### [What you need to do]
Would you filter these records and copy every line that has the word "pointing"?

### [Material supplied]
⟨
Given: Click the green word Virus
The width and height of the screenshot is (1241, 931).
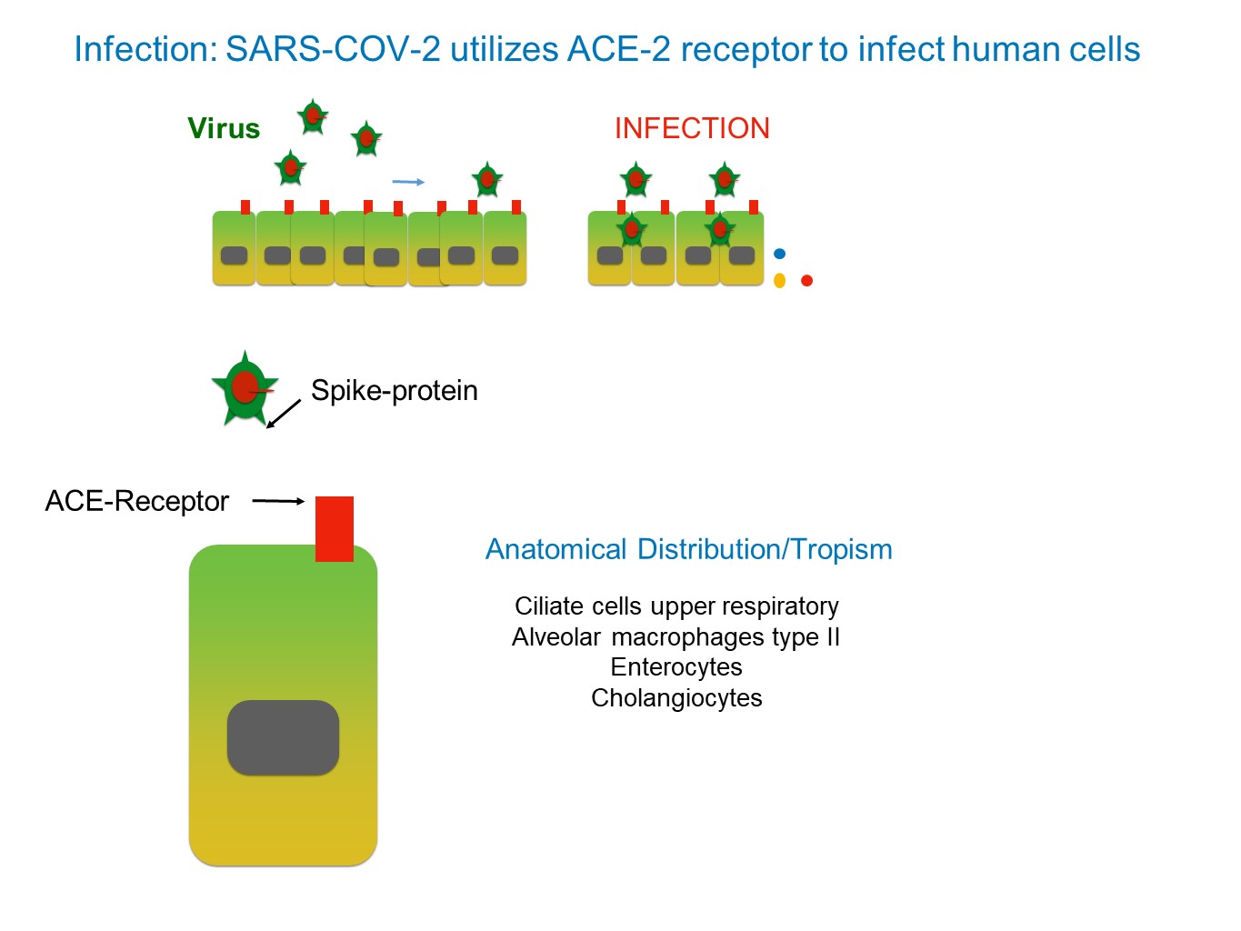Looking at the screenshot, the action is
⟩
⟨
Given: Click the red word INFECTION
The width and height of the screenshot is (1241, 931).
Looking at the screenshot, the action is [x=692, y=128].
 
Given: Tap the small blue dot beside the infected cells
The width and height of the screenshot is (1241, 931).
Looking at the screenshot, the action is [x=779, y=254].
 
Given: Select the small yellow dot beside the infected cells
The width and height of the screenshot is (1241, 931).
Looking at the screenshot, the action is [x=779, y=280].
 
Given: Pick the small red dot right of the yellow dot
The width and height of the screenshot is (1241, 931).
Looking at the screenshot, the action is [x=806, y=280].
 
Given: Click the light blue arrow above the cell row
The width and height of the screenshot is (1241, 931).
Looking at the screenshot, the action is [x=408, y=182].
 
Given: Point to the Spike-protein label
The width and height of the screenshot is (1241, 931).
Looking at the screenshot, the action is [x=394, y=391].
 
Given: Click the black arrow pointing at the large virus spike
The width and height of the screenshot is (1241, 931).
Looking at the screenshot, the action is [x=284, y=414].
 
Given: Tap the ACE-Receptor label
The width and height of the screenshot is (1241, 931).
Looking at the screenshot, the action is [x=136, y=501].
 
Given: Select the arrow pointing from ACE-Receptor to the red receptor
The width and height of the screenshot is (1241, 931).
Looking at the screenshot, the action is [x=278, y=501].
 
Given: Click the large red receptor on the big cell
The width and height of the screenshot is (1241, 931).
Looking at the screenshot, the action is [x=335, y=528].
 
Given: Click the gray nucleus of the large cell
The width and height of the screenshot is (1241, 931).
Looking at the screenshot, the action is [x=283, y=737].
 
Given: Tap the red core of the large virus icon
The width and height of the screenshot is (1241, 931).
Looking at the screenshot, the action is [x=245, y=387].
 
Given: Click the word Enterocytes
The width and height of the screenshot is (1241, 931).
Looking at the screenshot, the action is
⟩
⟨
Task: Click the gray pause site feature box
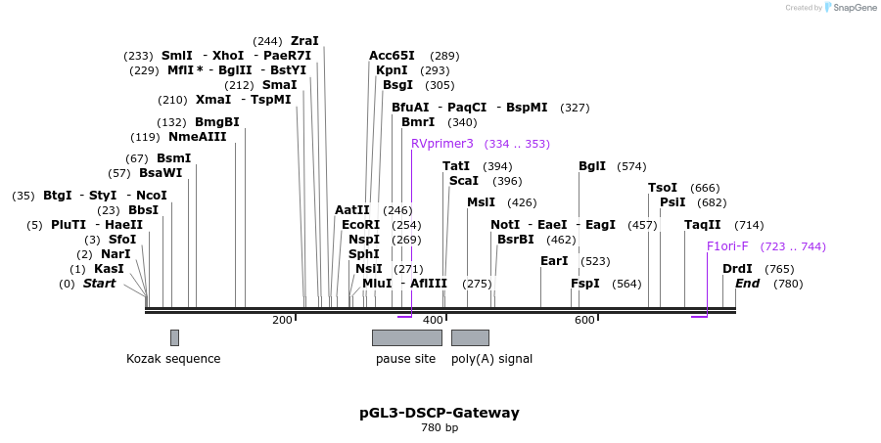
⟩
### [Worked solution]
Given: Click the black arrow pointing at the large virus spike
Given: Select the arrow pointing from ACE-Receptor to the red receptor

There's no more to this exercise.